To be able to really migrate and become a widespread interface and service in the public WAN, and especially in the access network, Ethernet's deficiencies must be overcome without losing Ethernet's evident benefits.
SONET and SDH were designed as a replacement to Plesiochronous Digital Hierarchy (PDH) to overcome some of the latter technology's disadvantages. The main improvement SONET/SDH brought to the circuit-switched world was the structured framing concept. Structured framing enabled additional functionality over PDH, including:
- OAM&P mechanisms. A substantial part of the SONET/SDH frame is devoted to performance as well as fault-detection and monitoring mechanisms, beefing up the carrier's ability to perform operation and maintenance on large-scale networks.
- Manageability. SONET/SDH was designed with high-level network (rather than node) management capabilities.
- Traffic protection. High-grade service relies on the elimination of a single point of equipment and infrastructure failure. The notion of rings and protection mechanisms such as unidirectional line-switch ring and bidirectional path-switched ring are the enablers of high-availability, uninterrupted service.
Although more costly than PDH, the above improvements, coupled with an improved multiplexing scheme, transformed SONET/SDH to the most commonly used transport technology in core, metro, and access networks.
Looking into SONET/SDH's strong points, it is evident that they provide a solution to three of Ethernet's disadvantages.

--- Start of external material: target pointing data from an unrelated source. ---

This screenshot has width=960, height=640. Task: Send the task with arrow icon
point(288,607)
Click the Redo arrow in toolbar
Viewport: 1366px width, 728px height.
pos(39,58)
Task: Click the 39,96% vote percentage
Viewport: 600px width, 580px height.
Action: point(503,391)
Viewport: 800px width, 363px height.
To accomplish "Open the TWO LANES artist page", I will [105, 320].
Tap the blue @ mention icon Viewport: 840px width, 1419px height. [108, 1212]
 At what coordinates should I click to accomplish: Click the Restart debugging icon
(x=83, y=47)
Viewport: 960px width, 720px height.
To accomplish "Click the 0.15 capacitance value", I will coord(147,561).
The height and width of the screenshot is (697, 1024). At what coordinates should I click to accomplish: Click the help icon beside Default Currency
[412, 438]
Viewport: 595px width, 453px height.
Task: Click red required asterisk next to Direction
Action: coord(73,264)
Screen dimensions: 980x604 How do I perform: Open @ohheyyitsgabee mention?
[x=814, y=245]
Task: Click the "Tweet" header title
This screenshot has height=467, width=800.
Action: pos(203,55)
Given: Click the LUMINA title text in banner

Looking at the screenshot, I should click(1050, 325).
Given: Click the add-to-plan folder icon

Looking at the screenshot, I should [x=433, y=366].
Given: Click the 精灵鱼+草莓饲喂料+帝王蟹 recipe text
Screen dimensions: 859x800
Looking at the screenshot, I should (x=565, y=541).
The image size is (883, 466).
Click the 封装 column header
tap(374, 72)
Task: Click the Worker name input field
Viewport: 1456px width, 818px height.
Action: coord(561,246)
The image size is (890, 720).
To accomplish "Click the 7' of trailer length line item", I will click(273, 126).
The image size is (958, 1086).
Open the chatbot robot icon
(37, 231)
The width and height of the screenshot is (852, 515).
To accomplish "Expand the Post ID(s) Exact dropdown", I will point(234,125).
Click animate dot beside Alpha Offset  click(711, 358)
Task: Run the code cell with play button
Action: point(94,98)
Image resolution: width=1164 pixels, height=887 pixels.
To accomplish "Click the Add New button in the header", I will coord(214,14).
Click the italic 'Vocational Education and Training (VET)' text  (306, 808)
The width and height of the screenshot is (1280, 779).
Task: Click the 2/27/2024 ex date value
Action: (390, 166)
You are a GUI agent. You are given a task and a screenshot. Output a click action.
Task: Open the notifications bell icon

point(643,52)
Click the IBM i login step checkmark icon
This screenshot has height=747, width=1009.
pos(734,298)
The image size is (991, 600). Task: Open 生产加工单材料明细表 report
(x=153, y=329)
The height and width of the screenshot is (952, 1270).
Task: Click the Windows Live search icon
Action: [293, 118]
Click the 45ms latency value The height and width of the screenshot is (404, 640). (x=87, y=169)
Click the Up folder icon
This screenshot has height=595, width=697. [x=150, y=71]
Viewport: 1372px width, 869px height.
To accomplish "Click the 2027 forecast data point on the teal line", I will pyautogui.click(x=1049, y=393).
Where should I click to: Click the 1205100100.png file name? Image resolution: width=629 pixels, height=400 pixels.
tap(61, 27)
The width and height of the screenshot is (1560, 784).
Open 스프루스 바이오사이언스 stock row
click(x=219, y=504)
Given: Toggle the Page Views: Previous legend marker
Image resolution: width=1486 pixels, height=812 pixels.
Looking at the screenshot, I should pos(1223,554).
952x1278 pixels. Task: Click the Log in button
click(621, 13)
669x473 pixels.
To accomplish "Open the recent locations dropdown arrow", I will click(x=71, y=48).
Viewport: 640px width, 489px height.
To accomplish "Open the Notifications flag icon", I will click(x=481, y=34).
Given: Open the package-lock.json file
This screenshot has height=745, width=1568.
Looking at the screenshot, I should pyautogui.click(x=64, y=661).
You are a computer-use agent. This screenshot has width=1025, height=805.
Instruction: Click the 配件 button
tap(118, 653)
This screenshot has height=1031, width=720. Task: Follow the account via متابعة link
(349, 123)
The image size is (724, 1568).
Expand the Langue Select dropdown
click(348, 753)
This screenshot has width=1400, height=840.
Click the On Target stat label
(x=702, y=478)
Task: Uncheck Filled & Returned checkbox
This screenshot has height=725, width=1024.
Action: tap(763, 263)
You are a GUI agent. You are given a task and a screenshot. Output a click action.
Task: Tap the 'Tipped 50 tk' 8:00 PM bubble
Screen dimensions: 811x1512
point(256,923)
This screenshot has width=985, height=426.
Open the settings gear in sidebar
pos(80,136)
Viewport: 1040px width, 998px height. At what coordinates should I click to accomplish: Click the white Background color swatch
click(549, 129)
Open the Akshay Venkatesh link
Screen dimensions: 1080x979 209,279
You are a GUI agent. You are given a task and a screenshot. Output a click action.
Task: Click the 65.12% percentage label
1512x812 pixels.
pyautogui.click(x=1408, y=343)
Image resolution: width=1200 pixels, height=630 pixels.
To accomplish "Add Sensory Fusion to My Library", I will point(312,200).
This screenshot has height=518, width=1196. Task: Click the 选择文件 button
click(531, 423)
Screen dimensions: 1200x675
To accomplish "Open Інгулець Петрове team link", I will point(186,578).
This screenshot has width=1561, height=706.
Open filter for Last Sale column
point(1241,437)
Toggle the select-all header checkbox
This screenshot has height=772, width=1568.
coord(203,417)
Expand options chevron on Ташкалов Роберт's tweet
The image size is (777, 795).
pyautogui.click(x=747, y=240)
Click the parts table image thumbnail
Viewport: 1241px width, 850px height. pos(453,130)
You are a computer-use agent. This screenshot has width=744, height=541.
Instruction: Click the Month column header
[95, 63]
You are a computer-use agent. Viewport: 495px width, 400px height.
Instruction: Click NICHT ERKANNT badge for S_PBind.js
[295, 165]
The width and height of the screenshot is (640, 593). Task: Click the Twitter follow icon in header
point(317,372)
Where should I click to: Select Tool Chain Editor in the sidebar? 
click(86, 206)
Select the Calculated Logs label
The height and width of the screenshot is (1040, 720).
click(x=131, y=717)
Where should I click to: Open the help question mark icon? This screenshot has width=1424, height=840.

There are two other issues to be solved with Ethernet to be able to migrate it to the WAN. If a solution within SONET/SDH can be found for the best-effort and security issues, coupling SONET/SDH and Ethernet will provide a winning team for the new-generation access network.
In the last two decades, we have witnessed a growing gap between the required sustained bandwidth and the required instantaneous peak bandwidth (see Figure 1). This phenomenon is expressed both at the single-customer level and network level. Providing the end customer with extra bandwidth and designing a network for peak requirements will create a bandwidth explosion. To prevent future explosion, a new mechanism should be tried that will enhance network utilization and provide healthy network growth in terms of bandwidth. One of the possible mechanisms to look at is traffic multiplexing.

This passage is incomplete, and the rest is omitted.